He who embarks upon an enterprise or commences a course of life involving absolute departure from every early habit and association will invariably be assailed at some stage or period by distrust, even by despondency. It is not in man to complete all the multifarious acts and volitions pertaining to any momentous change without experiencing the strongest reactionary impulses to halt, to doubt, to waver, to retreat.
That Ernest Neuchamp possessed these, among other weaknesses of our nature, we are by no means prepared to deny. But he had one counterbalancing quality which oftentimes stood him in good stead, when on the dangerous declivities of indecision. This compensating element was a habit of reasoning out his proceedings logically before the day of battle. He formed his opinions, arranged his movements, with Prussian deliberation and purpose aforethought. Having decided upon his order of action, he vowed mentally that no infringement upon his plan should be suffered, whatever might be his own ephemeral impulses, even convictions.
Thus he often carried out programmes involving foregone conclusions, with ruthless exactitude against every feeling, taste, and sentiment then and there animating his rebellious mind. ‘No!’ he would repeat to himself. ‘I made my calculations, carried out my reasoning to its legitimate demonstration, when no disturbing element was present. Shall I veer with every shift of wind, consult every sudden instinct or every emotional sensation? No—onward by the true and proved course!’
Steadfastly adhering, therefore, to his sketch-map, on the following morning Mr. Neuchamp accompanied his host on a tour of inspection, and gathered some approximate notion of the character of the stock and station, together with the duties which as an aspirant to the comprehensive study of ‘colonial experience’ he might be expected to perform.
The somewhat extensive property known as Garrandilla was divided by a river, on one side of which natural boundary the stock consisted of sheep—on the other of cattle. The northern subdivision comprised four ‘blocks,’ having each five miles’ frontage to the Wandabyne, a permanent and occasionally turbulently flowing stream. As far back as thirty miles, the lands were held upon the usual lease from the Crown. Through all this great tract of country no man was legally entitled to travel, save on the road which passed along the course of the river, avoiding only the sinuosities of its course. North Garrandilla consisted wholly of saltbush plains, diversified only by ‘belts’ of myall and eucalyptus forest. It was therefore held to be appropriate for sheep, to the highly successful production of which it had always been devoted.
On the south side, the ‘lay of the country,’ as Jack Windsor would have called it, was different. Marshy flats, interspersed with lagoons and reed-beds, extended along, and for several miles back from the river. With this exception the greater part of the area was covered with more or less open forest, while at ‘the back,’ or the extreme limit of the unwatered region away from the river, were ranges of hills precipitous and heavily timbered, among which the cattle roved at will during the winter season, returning to the low grounds as the fierce sun of the Australian waste commenced to dry the interior watercourses.
At a short distance from ‘the house,’ Mr. Jedwood’s cottage, or hut, as the residence of the proprietor was indifferently designated, stood a roomy, roughly finished building known as the ‘barracks.’ Here lived the overseer, a hard-working, hard-riding, weather-beaten personage, who appeared to exist in a chronic state of toil, anxiety, and general lack of repose.
Three of the numerous bedrooms were tenanted by young men, upon the same footing as Mr. Neuchamp, neophytes, who were gradually assimilating the lore of Bushland, and hoping to emulate the successful career of Allan Jedwood, or other pastoral magnates. One of these was a far-off kinsman, Malcolm Grahame by name, a steady, persevering, self-denying Scot; while another, Mr. Fitzgerald Barrington, erst of Castle Barrington, County Clare, sufficiently expressed his nationality and general tendencies by his patronymic and titular designation. Lastly was a brown Australian boy, of eighteen or nineteen, very sparing of his words, and prone to decry the general intelligence of his comrades, from a comparison of their woodcraft with his own, in which competition they were, for the present, let us say, manifestly inferior.
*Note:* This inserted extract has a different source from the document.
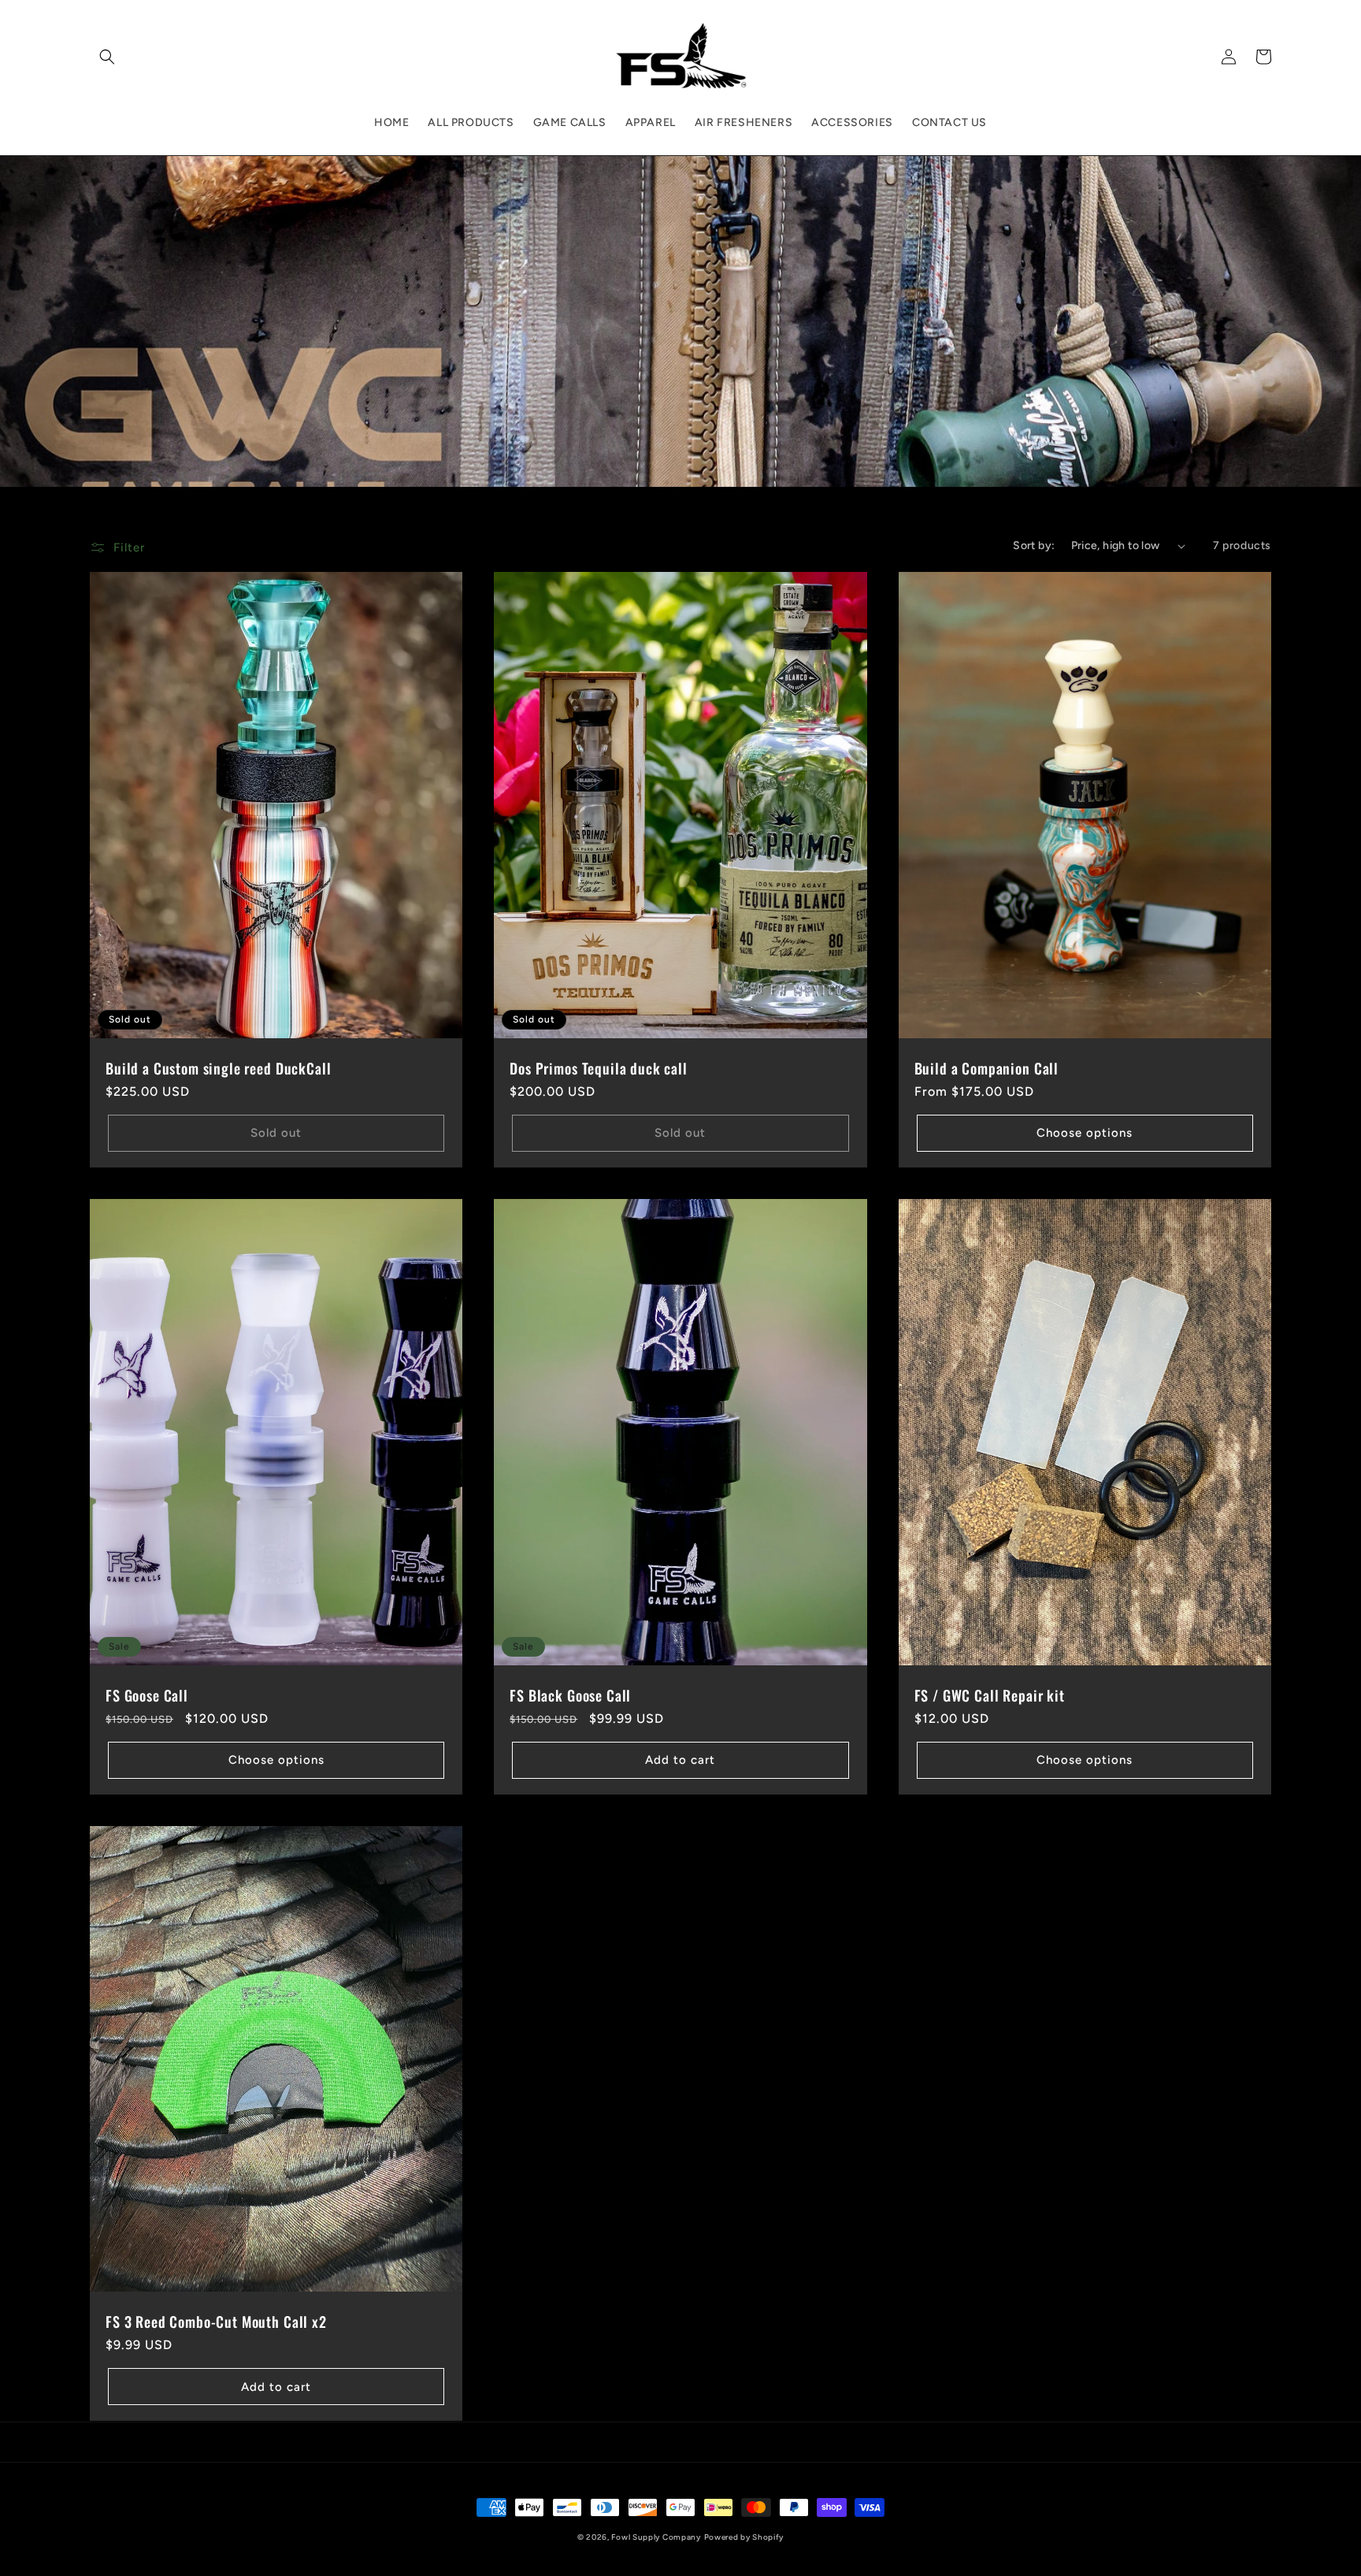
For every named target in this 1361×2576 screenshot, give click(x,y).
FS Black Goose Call (570, 1695)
Into this society Mr. Neuchamp voluntarily and contentedly entered, holding that his education would be the sooner completed if he graduated, so to speak, before the mast, than from the captain’s cabin. To the barracks also were relegated those just too exalted for the men’s hut, while not eligible for the possibly distinguished company occasionally entertained at ‘the cottage.’ Such were cattle-dealers, sheep-buyers, overseers of neighbouring stations, and generally unaccredited travellers whose manners or appearance rendered classification hazardous.
Ernest managed to have a preliminary conversation with Mr. Jedwood, in which the latter gentleman, who was extremely plain, not to say blunt, of speech, put his position fairly before him.